Assignment = Set down exactly the lines in the records below that run from the line with "Go to the Filegroups" to the line with "Task: Click the Open Full Stats button", inclusive, and nothing more.

[Saved data entries]

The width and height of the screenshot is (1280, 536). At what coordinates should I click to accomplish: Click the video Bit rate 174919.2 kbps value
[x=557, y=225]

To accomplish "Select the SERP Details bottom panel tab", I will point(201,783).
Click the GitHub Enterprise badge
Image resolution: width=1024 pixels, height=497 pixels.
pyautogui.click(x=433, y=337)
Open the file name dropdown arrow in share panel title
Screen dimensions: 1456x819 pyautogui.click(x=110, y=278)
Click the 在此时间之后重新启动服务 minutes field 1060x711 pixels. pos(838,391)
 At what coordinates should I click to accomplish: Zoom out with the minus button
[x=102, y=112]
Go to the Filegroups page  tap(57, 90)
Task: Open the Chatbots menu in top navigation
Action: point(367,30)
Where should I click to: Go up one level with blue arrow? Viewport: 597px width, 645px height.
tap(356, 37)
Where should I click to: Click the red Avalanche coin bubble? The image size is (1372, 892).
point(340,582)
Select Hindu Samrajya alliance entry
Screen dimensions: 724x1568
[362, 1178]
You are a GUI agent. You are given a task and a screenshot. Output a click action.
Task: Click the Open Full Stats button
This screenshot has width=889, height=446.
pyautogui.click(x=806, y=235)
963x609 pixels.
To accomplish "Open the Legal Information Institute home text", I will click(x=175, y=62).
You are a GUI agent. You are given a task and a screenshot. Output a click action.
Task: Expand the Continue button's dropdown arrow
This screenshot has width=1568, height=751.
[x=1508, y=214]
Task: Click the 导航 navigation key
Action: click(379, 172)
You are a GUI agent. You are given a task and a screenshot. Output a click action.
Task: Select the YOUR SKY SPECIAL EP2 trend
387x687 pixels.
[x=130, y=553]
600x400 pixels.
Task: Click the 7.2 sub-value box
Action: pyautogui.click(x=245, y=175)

Result below =
Go to the Filegroups page  tap(57, 90)
Task: Open the Chatbots menu in top navigation
Action: point(367,30)
Where should I click to: Go up one level with blue arrow? Viewport: 597px width, 645px height.
tap(356, 37)
Where should I click to: Click the red Avalanche coin bubble? The image size is (1372, 892).
point(340,582)
Select Hindu Samrajya alliance entry
Screen dimensions: 724x1568
[362, 1178]
You are a GUI agent. You are given a task and a screenshot. Output a click action.
Task: Click the Open Full Stats button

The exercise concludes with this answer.